One thing that has been firmly established though, is that a flat-top piston running with a conventional domed chamber will give inferior results over a domed piston. The plug needs to fire combustion gas at the point of maximum turbulence for maximum flame speed and a rapid and complete burn. Flat-tops with a parallel squish band will not do this. The squished end gases will exit horizontally, a long way from the plug electrodes and max turbulence. The only practical method to get the plug down into the more optimal position is with a full toroid profile to the chamber geometry.

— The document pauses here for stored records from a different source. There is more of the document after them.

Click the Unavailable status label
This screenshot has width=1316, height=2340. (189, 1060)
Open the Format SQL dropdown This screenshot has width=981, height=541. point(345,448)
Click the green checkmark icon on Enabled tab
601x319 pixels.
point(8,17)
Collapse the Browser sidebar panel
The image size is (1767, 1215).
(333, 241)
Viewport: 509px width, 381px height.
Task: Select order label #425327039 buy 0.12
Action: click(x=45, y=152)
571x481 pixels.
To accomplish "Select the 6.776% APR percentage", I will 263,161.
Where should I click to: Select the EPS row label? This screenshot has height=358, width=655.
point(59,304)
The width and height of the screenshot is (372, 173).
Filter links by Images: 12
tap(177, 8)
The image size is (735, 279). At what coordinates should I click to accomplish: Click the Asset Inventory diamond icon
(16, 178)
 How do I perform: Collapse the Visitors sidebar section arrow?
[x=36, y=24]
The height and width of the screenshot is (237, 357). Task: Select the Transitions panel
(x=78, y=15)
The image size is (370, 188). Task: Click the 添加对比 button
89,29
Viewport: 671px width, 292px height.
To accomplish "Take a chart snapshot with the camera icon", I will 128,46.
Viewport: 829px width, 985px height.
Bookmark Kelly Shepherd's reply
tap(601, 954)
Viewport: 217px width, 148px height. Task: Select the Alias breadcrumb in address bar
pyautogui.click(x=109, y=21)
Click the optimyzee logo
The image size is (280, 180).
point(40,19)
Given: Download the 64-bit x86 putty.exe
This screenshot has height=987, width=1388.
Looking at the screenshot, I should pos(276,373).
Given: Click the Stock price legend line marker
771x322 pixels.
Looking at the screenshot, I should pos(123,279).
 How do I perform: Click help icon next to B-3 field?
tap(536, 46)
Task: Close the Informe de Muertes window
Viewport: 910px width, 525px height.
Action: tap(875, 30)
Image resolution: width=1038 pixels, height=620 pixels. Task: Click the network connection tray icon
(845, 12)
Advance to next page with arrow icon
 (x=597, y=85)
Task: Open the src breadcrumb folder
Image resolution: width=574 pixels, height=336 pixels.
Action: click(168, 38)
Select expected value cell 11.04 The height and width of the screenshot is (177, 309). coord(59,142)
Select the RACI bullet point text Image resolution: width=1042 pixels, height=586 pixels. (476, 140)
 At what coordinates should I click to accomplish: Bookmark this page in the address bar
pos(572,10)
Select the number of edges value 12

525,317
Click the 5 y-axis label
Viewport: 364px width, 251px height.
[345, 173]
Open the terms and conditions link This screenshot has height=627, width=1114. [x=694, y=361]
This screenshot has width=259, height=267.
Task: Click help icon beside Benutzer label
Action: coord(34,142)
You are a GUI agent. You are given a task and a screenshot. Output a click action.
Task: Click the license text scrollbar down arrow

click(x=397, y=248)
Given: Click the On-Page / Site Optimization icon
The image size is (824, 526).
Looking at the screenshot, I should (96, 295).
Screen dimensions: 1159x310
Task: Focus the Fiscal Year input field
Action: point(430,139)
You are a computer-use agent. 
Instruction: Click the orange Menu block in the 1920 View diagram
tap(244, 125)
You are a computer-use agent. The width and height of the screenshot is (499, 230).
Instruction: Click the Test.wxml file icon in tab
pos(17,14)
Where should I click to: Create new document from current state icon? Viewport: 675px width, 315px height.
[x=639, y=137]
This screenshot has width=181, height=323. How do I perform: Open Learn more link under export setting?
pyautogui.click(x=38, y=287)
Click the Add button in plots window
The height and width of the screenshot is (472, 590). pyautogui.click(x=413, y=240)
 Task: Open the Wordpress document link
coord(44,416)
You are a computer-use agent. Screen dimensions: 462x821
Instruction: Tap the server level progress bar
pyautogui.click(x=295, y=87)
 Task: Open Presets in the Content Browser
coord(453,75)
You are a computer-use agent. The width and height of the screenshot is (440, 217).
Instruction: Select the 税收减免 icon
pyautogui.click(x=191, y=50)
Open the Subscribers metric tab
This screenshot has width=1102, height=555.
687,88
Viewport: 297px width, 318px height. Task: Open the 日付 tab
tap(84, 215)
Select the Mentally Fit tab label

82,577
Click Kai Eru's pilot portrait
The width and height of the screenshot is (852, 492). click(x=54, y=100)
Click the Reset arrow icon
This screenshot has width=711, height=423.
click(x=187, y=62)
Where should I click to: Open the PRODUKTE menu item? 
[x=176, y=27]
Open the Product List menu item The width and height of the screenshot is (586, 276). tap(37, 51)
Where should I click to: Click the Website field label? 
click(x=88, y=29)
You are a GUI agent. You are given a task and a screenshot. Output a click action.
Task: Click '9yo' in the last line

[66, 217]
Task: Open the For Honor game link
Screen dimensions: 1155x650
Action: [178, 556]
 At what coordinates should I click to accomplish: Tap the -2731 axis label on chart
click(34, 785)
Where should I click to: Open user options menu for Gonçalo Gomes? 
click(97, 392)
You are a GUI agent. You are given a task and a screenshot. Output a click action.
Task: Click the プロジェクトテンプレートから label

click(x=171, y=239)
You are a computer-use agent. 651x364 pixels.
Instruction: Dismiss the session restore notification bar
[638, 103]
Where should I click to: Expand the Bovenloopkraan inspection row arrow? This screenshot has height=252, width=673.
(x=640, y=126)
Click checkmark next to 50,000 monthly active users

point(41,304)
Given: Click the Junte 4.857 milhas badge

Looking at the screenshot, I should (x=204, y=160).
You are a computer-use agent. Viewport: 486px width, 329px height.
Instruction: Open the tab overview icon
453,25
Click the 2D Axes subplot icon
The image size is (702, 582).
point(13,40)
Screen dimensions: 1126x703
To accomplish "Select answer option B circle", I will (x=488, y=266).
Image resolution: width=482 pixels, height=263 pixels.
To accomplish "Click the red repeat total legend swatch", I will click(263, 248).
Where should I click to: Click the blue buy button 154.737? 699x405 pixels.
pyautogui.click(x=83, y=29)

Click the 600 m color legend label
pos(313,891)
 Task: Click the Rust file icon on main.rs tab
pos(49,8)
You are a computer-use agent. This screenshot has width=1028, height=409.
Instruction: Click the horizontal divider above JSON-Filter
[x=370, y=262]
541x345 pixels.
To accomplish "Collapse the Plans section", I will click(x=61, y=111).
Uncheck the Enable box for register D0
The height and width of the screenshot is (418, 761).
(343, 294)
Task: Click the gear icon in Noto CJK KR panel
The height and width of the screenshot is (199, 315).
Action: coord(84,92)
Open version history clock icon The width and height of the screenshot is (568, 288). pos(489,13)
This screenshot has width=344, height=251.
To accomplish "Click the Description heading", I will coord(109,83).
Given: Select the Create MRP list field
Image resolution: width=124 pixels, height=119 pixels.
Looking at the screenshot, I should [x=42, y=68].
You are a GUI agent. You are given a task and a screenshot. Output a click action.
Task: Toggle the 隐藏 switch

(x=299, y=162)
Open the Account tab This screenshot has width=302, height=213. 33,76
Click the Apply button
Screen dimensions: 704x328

These cad pictures give an idea of what a full toroid looks like. The upper image of the double picture shows the Aprilia chamber as raced, but is more bath-tub than toroid. The lower shows a flat-top toroid chamber using the same volume and comp ratio, the plug is in the correct place but surface area is greater. Always compromises to be made. The lowest of the three images is a water cooled cylinder head, the toroid is easier to appraise in an `actual` context.
On a top flight engine, the squish velocity needs to be up around 30-35mtrs/sec, with a 50% band area, running a clearance of .65mm, closer if you can avoid contact! Piston to plug centre electrode dimension needs to be down to around 6mm! Don`t use anything less than a NGK 7376 10 grade fine electrode race plug, I use a 10.5 and the plug doubles up as an additional heat exchanger. Race engines need race quality plugs, no debate! Assuming around 60* of crank travel from initiation of combustion to the effective termination of burn, we have 300* of travel remaining to shed some heat from the head. Very necessary on any race engine and much more so on an air-cooled with no directional control over cooling air flow. In fact I would recommend a 10 grade minimum for any Bantam race engine, excess heat can be an unpredictable killer and a 10 will cope much better in conducting excess heat away to fins or water.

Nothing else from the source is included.